ABOUT THIS TASK =>
Taking the line that contains "Maximize the DevelopmentBot" as the starting point, give again exactly every line up to and including the last line of the records below.

DATA TO EXAMINE =>
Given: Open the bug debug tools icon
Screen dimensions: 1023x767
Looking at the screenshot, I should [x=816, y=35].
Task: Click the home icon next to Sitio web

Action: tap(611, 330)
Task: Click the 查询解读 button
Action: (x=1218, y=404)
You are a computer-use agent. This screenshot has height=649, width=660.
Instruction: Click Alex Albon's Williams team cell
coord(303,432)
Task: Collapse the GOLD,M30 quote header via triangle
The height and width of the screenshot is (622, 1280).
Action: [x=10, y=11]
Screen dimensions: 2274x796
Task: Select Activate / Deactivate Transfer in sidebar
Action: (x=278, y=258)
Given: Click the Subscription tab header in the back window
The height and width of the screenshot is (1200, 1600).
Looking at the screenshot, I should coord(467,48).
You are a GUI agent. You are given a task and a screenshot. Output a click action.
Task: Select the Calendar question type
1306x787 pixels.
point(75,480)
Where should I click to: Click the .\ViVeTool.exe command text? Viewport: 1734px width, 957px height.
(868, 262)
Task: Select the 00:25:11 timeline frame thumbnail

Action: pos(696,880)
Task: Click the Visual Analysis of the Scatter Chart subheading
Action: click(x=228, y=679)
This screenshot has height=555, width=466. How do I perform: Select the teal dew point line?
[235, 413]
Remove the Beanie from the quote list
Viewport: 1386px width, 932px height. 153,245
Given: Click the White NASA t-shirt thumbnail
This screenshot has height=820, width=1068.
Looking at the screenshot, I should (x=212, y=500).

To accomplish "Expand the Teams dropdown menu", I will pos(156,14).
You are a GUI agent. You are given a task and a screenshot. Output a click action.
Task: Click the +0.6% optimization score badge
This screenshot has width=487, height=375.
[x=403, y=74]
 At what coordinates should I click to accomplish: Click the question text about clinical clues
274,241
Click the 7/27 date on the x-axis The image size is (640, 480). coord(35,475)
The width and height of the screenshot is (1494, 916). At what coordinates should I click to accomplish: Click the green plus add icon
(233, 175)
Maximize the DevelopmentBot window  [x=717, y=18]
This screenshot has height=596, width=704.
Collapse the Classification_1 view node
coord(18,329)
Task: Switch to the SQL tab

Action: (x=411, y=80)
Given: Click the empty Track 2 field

TASK OUTPUT =>
Maximize the DevelopmentBot window  [x=717, y=18]
This screenshot has height=596, width=704.
Collapse the Classification_1 view node
coord(18,329)
Task: Switch to the SQL tab

Action: (x=411, y=80)
Given: Click the empty Track 2 field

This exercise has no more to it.